SD INDEX Tzaphon. See Tsaphon
TG Tzelem (Heb.). An image, a shadow. The shadow of the physical body of a man, also the astral body -- Linga Sharira. (See "Tzool-mah".)
SD INDEX Tzelem. See Tselem
TG Tzim-tzum (Kab.). Expansion and contraction, or, as some Kabbalists explain it -- "the centrifugal and centripetal energy".
TG Tziruph (Heb.). A set of combinations and permutations of the Hebrew letters, designed to shew analogies and preserve secrets. For example, in the form called Atbash, A and T were substitutes, B and Sh, G and R, etc. [W.W.W.]

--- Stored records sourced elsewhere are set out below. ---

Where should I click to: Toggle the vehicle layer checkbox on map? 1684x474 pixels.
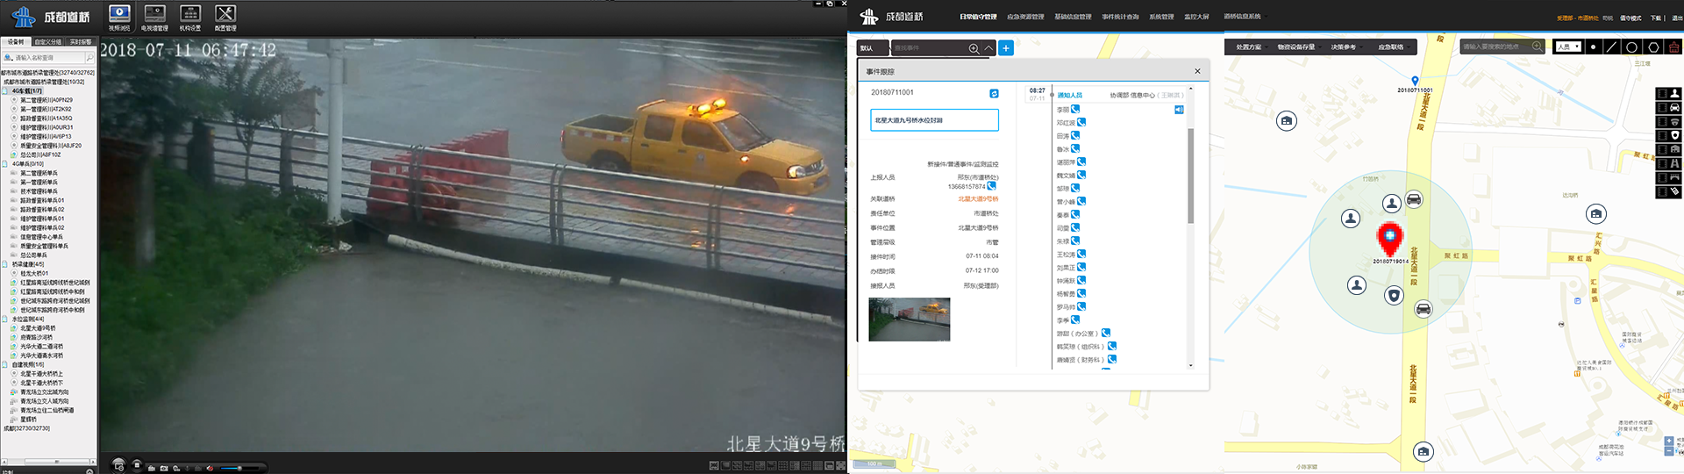1661,107
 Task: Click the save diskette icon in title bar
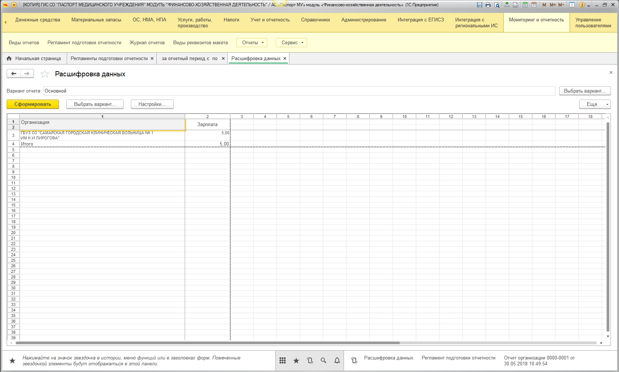(x=479, y=5)
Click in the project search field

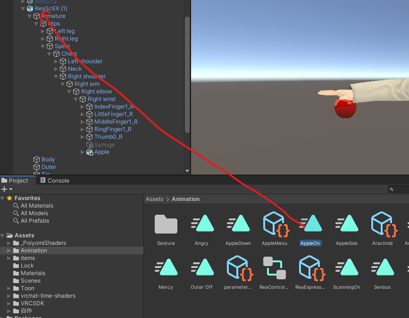point(399,189)
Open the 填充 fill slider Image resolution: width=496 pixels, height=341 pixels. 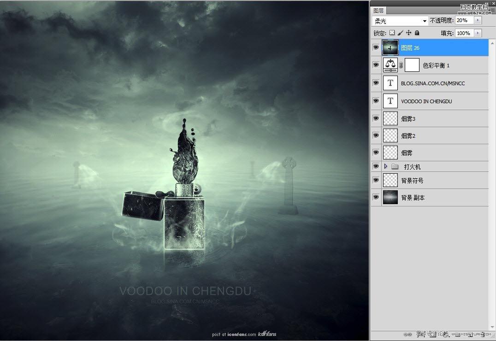[477, 33]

SD INDEX Tzite Tree (of Mayans), third race created fr II 97, 181n
PV Tzolkin A sacred 260-day period, the Maya ritual calendar, called cholquih in Quiche. This 260-day count, calculated as 13 times the 20-day month, was intricately connected with other time-reckoning cycles, and applied to all important acts in life.
FY Tzong-ka-pa, celebrated Buddhist reformer of Tibet, who instituted the order of Gelugpa Lamas.
SD INDEX Tzon-kha-pa. See Tsong Kha-pa
SEE ALSO; SON-KHA-PA
TG Tzool-mah (Kab.). Lit., "shadow". It is stated in the Zohar (I., 218 a, i. fol. 117 a, col. 466.), that during the last seven nights of a man's life, the Neshamah, his spirit, leaves him and the shadow, tzool-mah, acts no longer, his body casting no shadow; and when the tzool-mah disappears entirely, then Ruach and Nephesh -- the soul and life -- go with it. It has been often urged that in Kabbalistic philosophy there were but three, and, with the Body, Guff, four "principles". It can be easily shown there are seven, and several subdivisions more, for there are the "upper" and the "lower", Neshamah (the dual Manas); Ruach, Spirit or Buddhi; Nephesh (Kama) which "has no light from her own substance", but is associated with the Guff, Body; Tzelem, "Phantom of the Image"; and D'yooknah, Shadow of the Phantom Image, or Mayavi Rupa. Then come the Zurath, Prototypes, and Tab-nooth, Form; and finally, Tzurah, "the highest Principle (Atman) which remains above", etc., etc. (See Myer's Qabbalah, pp. 400 et. seq.)
TG Tzuphon (Heb.). A name for Boreas, the Northern Wind, which some of the old Israelites deified and worshipped.
TG Tzurah (Heb.). The divine prototype in the Kabbalah. In Occultism it embraces Atma-Buddhi-Manas, the Highest Triad; the eternal divine Individual. The plural is tzurath.
TG Tzure (Heb.). Almost the same as the above: the prototype of the "Image" tzelem; a Kabbalistic term used in reference to the so-called creation of the divine and the human Adam, of which the Kabala (or Kabbalah) has four types, agreeing with the root-races of men. The Jewish Occultists knew of no Adam and, refusing to recognise in the first human race Humanity with its Adam, spoke only of "primordial sparks".